*WHAT YOU NEED TO DO*.
Among the entries below, only the lines starting at the one with "At what coordinates should I click to accomplish: Open Berserker" and ending at the one with "Task: Click the Overall column header", both included, are to be printed exactly.

*PROVIDED DATA*.

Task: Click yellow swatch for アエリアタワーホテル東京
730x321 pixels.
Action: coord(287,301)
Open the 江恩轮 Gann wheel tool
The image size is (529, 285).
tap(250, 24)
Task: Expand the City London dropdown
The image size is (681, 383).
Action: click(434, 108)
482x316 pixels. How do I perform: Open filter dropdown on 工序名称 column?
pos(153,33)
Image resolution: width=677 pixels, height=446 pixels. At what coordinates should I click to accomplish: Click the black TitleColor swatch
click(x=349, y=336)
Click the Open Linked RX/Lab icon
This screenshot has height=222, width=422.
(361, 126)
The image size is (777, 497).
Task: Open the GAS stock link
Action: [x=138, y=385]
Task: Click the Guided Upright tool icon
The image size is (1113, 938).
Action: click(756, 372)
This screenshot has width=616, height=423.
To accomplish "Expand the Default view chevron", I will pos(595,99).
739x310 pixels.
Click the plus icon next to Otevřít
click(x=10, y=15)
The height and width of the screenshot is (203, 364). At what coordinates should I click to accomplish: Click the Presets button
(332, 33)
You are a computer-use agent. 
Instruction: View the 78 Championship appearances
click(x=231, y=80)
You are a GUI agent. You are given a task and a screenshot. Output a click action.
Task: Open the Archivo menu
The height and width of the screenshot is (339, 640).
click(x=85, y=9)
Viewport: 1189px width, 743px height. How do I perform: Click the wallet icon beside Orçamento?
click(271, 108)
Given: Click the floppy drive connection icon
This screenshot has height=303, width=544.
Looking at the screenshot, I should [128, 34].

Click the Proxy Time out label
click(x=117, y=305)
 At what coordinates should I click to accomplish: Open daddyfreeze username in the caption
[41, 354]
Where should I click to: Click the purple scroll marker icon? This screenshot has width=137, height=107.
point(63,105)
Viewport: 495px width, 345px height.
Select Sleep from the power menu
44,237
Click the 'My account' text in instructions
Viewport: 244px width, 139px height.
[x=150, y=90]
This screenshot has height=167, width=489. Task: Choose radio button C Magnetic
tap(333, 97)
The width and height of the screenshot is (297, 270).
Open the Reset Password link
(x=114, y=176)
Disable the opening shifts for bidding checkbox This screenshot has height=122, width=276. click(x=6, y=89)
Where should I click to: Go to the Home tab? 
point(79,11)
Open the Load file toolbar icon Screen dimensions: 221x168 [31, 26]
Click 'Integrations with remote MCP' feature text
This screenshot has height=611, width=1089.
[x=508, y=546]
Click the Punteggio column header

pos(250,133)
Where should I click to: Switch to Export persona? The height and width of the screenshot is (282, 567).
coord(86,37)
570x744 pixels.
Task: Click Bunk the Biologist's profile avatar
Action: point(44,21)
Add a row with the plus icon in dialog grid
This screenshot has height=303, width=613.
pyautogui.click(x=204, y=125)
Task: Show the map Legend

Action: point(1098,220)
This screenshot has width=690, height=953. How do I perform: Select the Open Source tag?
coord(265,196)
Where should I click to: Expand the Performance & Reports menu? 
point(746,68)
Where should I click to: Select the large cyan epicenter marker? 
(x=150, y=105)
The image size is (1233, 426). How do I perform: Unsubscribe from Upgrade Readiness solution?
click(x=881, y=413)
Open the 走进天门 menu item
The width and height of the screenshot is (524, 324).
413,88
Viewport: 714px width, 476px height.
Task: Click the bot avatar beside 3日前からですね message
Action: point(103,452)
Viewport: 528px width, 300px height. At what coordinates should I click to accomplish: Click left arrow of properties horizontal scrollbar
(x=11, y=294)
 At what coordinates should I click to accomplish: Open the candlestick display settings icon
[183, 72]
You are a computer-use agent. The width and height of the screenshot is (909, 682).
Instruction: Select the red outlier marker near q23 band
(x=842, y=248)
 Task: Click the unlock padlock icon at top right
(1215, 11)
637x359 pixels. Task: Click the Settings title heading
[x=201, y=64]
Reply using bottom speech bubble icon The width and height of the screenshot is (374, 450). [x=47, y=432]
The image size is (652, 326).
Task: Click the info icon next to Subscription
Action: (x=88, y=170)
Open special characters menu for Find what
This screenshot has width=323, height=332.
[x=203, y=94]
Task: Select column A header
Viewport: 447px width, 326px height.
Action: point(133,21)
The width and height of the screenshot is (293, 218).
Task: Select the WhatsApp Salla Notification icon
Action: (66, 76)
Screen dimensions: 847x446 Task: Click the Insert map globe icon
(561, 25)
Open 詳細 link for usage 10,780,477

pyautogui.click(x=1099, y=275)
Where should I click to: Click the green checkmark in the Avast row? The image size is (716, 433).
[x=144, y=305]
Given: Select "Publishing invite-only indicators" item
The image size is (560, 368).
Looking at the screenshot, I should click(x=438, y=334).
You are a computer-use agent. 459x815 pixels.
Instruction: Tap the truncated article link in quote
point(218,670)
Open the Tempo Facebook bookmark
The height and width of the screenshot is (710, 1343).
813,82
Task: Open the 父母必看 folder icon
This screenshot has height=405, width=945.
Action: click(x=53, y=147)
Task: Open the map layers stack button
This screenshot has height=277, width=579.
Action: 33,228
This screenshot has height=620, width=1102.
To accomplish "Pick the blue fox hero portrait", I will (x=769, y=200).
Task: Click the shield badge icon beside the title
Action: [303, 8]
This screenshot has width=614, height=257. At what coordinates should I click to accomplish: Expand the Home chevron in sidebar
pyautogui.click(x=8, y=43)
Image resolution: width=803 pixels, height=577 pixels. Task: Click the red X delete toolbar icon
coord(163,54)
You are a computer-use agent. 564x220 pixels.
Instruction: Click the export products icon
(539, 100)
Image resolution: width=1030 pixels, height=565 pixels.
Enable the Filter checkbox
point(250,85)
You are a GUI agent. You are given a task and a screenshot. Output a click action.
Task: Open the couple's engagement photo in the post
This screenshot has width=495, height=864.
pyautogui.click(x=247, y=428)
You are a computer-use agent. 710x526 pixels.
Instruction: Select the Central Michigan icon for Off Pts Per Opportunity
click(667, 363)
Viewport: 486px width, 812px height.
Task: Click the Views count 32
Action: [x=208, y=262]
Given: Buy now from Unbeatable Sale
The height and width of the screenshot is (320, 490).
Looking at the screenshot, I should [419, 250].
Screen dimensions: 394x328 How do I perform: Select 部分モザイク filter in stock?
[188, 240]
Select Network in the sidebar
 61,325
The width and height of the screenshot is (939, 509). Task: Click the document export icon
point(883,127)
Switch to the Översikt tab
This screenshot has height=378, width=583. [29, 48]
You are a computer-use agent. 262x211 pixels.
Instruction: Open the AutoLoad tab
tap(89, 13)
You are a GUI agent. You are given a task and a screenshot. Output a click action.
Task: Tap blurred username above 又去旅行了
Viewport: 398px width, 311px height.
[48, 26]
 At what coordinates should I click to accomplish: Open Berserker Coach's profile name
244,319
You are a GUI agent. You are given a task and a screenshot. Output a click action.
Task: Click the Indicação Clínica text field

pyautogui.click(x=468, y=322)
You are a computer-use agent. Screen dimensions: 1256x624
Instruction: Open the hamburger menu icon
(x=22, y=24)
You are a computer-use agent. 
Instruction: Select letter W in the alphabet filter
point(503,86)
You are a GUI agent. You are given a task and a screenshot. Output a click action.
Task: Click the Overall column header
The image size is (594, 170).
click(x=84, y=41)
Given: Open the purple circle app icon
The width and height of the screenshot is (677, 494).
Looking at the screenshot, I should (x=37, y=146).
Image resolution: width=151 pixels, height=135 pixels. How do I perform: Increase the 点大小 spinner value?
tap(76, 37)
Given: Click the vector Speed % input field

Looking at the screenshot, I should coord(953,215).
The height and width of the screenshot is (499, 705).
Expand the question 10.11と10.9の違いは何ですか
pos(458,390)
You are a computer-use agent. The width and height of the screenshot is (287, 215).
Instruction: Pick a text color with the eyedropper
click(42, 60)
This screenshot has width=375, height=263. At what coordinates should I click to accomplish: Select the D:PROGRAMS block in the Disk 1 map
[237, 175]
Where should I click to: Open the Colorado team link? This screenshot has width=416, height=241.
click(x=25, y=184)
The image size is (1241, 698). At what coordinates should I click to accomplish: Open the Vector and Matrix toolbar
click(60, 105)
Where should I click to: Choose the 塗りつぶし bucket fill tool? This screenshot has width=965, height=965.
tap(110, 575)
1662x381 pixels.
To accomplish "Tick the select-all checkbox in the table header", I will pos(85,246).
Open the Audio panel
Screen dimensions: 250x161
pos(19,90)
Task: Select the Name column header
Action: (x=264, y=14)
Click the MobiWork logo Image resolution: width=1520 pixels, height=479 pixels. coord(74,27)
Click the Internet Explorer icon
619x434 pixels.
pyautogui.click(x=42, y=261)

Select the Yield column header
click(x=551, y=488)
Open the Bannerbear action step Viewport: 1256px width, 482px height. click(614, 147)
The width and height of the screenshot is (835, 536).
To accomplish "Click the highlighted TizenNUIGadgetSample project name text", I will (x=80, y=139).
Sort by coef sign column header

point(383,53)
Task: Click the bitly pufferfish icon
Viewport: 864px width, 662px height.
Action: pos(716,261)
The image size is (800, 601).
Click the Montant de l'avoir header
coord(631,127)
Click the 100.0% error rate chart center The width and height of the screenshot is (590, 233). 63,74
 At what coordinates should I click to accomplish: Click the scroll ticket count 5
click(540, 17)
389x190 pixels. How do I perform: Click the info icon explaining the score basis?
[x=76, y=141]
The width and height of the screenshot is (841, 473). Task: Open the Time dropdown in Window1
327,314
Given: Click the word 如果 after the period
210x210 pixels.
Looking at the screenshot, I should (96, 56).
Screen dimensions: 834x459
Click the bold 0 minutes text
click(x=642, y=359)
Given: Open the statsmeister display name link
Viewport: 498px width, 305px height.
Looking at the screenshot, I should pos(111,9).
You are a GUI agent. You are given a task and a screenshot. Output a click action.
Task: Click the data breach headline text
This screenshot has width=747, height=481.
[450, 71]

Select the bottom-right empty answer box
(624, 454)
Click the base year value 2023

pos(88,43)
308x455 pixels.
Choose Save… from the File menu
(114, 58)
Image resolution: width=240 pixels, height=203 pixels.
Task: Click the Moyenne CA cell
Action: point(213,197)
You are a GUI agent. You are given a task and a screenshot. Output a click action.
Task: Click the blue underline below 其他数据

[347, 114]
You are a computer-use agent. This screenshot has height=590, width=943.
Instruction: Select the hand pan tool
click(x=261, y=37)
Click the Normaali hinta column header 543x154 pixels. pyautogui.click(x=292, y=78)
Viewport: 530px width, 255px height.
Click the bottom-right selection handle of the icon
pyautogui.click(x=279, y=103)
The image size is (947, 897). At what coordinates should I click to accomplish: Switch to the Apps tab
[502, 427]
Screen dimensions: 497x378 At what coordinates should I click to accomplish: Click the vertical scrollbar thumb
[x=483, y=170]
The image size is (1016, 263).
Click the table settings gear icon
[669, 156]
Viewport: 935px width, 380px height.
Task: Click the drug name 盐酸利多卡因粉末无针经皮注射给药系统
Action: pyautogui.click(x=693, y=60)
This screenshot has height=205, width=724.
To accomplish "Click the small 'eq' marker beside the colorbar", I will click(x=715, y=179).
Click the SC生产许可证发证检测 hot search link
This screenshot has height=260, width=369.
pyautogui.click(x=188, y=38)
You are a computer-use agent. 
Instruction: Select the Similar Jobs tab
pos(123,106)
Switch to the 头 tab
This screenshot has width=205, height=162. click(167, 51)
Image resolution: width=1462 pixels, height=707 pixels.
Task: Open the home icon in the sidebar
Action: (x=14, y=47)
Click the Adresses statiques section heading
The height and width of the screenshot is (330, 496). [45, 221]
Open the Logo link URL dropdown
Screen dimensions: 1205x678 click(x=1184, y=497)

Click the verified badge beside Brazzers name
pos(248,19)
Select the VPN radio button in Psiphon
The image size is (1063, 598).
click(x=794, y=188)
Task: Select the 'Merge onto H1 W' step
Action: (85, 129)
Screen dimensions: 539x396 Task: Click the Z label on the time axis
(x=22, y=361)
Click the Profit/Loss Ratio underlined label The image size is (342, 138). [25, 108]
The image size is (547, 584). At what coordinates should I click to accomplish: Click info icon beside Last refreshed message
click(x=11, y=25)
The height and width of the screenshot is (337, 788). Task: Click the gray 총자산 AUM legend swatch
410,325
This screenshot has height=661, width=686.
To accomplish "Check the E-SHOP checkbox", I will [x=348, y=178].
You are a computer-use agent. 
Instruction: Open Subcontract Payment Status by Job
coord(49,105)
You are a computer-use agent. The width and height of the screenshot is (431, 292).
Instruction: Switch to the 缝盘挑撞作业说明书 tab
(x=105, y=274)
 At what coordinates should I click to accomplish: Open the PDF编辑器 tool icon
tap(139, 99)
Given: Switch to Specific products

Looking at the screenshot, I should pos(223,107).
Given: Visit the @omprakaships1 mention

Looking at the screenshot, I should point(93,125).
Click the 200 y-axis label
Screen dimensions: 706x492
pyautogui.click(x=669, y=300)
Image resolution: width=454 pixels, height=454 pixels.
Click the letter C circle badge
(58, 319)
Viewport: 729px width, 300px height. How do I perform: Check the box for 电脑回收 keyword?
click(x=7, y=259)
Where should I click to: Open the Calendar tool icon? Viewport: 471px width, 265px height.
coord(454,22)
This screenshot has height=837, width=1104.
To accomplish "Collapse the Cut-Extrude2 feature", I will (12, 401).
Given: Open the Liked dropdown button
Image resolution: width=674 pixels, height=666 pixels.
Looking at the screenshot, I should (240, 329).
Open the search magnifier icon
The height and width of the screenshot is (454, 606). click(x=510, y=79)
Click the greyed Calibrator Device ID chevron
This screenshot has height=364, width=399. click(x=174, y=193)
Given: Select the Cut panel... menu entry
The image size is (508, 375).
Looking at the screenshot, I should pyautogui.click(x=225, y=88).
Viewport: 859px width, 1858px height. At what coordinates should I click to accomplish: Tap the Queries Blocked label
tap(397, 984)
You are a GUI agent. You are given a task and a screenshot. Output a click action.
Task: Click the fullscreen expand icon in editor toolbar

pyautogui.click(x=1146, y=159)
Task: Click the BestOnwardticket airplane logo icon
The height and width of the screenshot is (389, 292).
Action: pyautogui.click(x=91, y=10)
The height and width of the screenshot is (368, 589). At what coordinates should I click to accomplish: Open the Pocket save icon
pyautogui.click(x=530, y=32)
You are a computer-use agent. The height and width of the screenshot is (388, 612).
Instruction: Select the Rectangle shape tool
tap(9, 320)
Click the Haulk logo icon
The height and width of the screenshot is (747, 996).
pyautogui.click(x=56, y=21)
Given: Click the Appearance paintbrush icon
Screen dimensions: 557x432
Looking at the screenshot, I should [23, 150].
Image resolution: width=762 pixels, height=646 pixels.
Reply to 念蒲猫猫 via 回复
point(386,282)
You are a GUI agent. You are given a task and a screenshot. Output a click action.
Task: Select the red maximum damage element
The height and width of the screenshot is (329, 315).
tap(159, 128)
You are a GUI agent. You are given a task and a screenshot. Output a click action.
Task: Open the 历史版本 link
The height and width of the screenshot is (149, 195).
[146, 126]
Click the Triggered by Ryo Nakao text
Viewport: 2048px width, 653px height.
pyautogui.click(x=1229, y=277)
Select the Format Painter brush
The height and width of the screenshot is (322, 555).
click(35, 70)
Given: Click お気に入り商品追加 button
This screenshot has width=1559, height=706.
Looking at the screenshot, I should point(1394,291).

*THE ANSWER*.
 At what coordinates should I click to accomplish: Open Berserker Coach's profile name
244,319
You are a GUI agent. You are given a task and a screenshot. Output a click action.
Task: Click the Indicação Clínica text field

pyautogui.click(x=468, y=322)
You are a computer-use agent. Screen dimensions: 1256x624
Instruction: Open the hamburger menu icon
(x=22, y=24)
You are a computer-use agent. 
Instruction: Select letter W in the alphabet filter
point(503,86)
You are a GUI agent. You are given a task and a screenshot. Output a click action.
Task: Click the Overall column header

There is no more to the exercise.